■ Study material

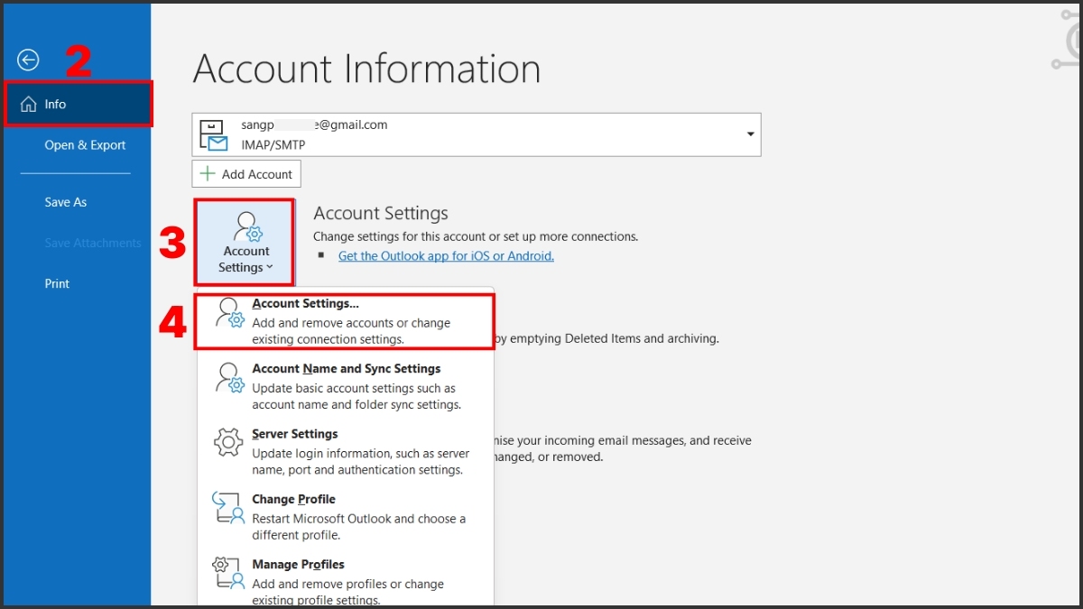1083x609 pixels.
Task: Collapse the Account Settings button chevron
Action: coord(270,268)
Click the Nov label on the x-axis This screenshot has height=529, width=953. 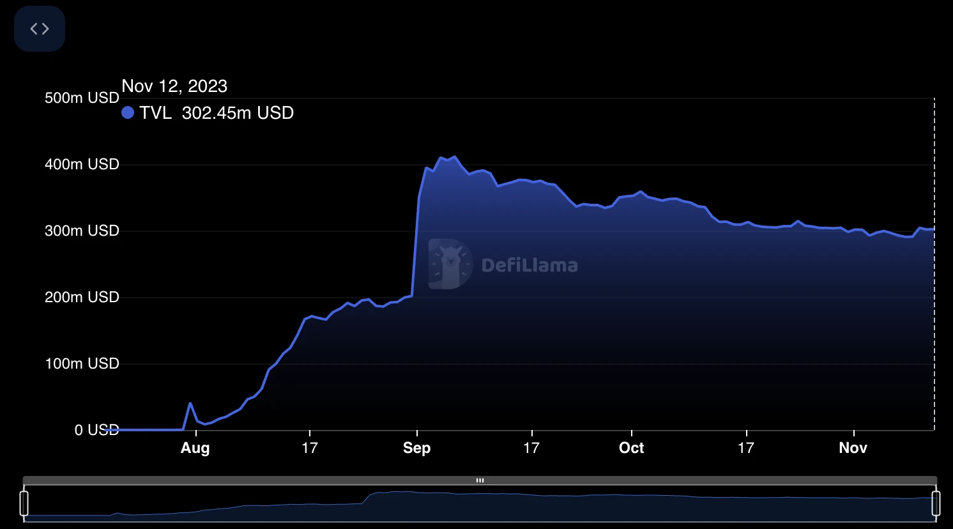pyautogui.click(x=853, y=448)
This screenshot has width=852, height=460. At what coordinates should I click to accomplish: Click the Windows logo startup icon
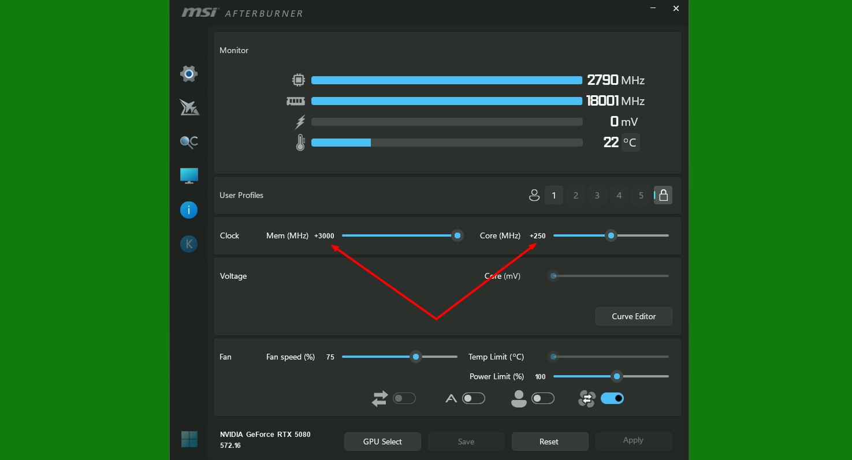click(x=189, y=439)
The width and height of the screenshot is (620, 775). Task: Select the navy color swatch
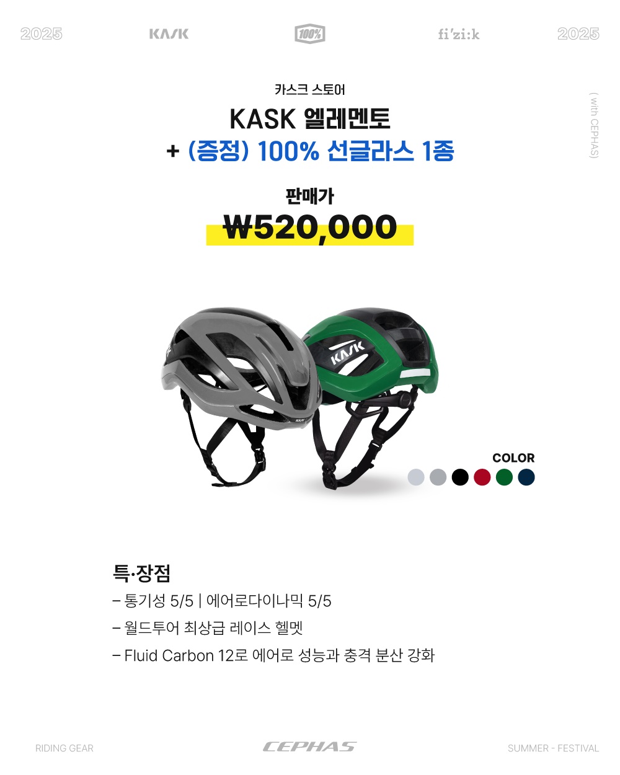click(526, 477)
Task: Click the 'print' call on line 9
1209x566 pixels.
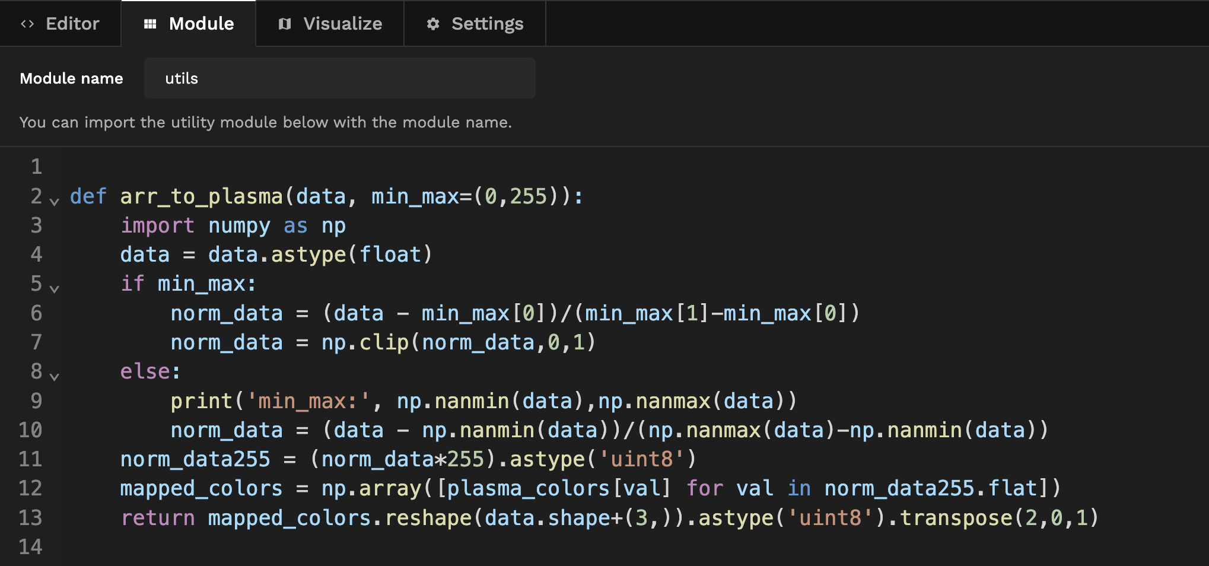Action: pos(201,401)
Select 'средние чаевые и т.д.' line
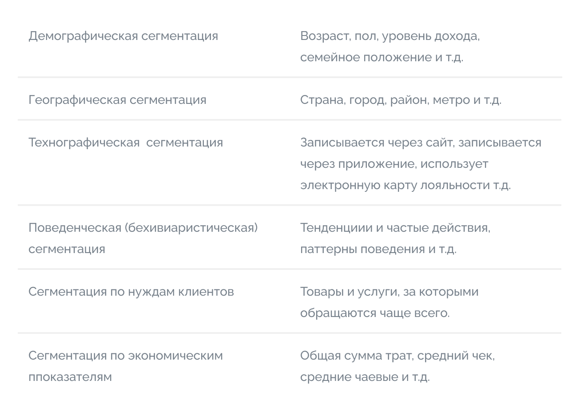The image size is (580, 412). pos(365,377)
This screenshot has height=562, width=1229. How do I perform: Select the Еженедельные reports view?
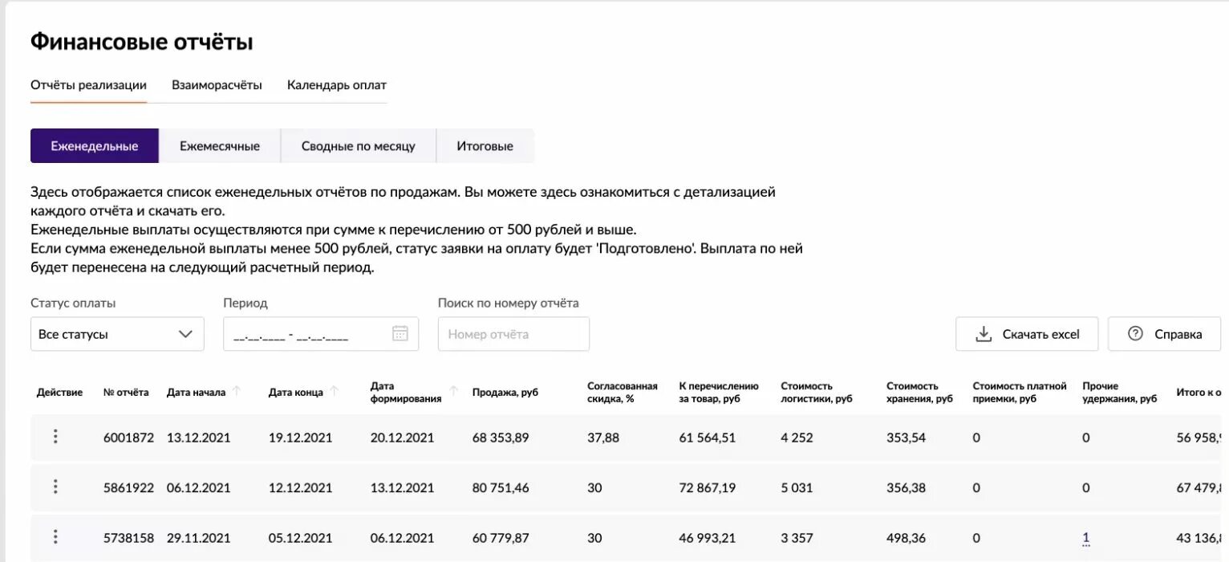(95, 146)
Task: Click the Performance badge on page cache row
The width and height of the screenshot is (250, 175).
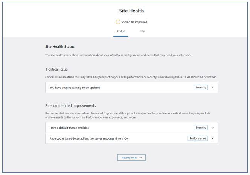Action: [198, 138]
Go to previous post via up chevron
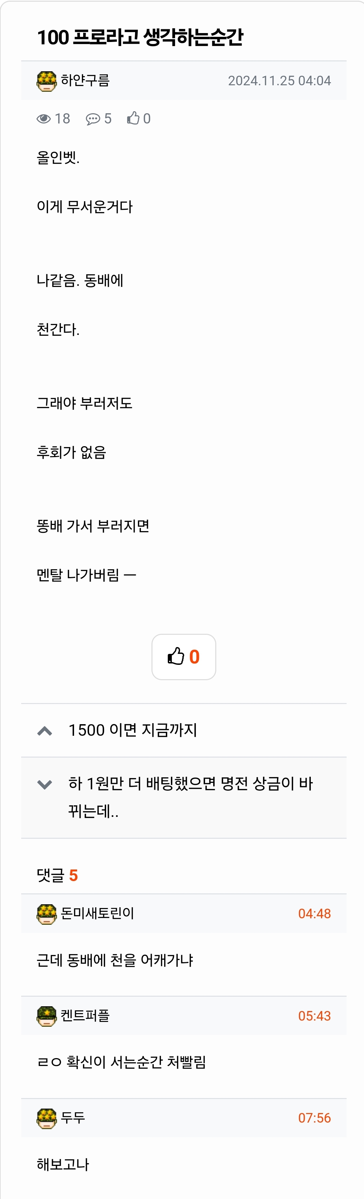Screen dimensions: 364x1199 45,731
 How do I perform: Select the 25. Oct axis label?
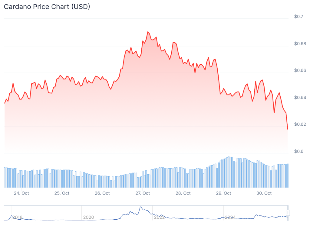click(x=62, y=193)

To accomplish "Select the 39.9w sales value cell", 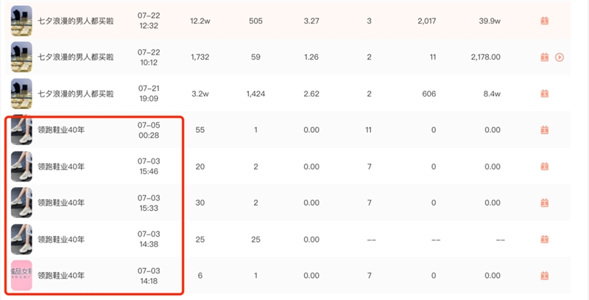I will (x=490, y=21).
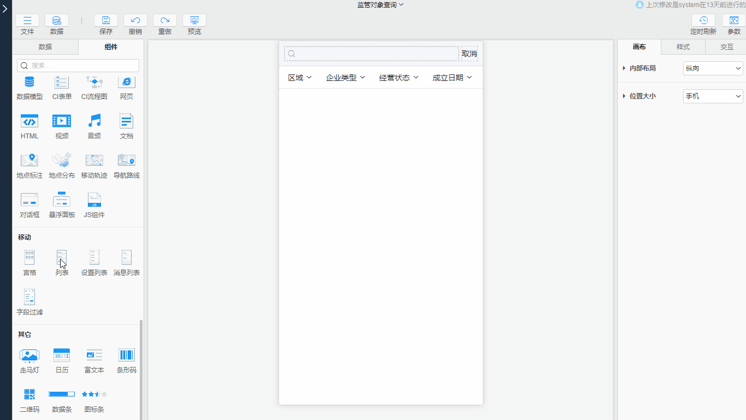
Task: Click the Undo (撤销) icon
Action: (x=135, y=21)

■ The task
Work from the entries above. Set down exactly and only the lines from the line with "1209x566 pixels." to the line with "Task: Click the Performance", both included, and leave the pictures out.

■ Exercise solution
1209x566 pixels.
Action: pos(201,401)
Select 'средние чаевые и т.д.' line
The image size is (580, 412). pos(365,377)
This screenshot has height=562, width=1229. How do I perform: Select the Еженедельные reports view?
(95, 146)
Task: Click the Performance badge on page cache row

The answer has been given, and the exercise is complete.